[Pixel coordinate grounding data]
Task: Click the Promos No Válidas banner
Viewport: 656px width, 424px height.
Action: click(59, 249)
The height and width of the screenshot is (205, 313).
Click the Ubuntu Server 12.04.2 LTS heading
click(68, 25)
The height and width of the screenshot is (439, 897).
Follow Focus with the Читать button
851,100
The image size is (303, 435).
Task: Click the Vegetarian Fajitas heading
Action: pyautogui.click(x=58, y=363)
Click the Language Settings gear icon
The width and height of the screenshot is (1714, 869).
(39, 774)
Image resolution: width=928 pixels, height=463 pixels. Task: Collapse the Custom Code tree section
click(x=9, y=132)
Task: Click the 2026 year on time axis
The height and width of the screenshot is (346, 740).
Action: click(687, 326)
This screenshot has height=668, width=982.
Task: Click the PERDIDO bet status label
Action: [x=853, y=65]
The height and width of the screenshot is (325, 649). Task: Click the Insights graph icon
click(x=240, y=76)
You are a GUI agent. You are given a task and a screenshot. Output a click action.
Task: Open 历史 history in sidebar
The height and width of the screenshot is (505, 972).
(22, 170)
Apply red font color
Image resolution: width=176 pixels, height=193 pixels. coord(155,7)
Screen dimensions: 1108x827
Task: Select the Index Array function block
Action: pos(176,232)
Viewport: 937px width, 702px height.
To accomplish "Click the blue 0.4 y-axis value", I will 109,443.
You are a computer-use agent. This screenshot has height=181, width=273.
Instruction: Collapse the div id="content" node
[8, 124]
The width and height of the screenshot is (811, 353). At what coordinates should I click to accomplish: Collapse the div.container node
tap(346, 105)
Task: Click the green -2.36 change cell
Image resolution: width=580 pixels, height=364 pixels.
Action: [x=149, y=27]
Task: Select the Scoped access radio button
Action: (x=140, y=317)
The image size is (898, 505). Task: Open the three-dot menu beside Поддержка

ASSIGNED TASK:
From the entries above, extract only the lines running from the one containing "Task: Open 历史 history in sidebar" through the one containing "You are a computer-use", inclusive.

RESULT OF THE TASK:
Task: Open 历史 history in sidebar
The height and width of the screenshot is (505, 972).
(22, 170)
Apply red font color
Image resolution: width=176 pixels, height=193 pixels. coord(155,7)
Screen dimensions: 1108x827
Task: Select the Index Array function block
Action: pos(176,232)
Viewport: 937px width, 702px height.
To accomplish "Click the blue 0.4 y-axis value", I will 109,443.
You are a computer-use agent. This screenshot has height=181, width=273.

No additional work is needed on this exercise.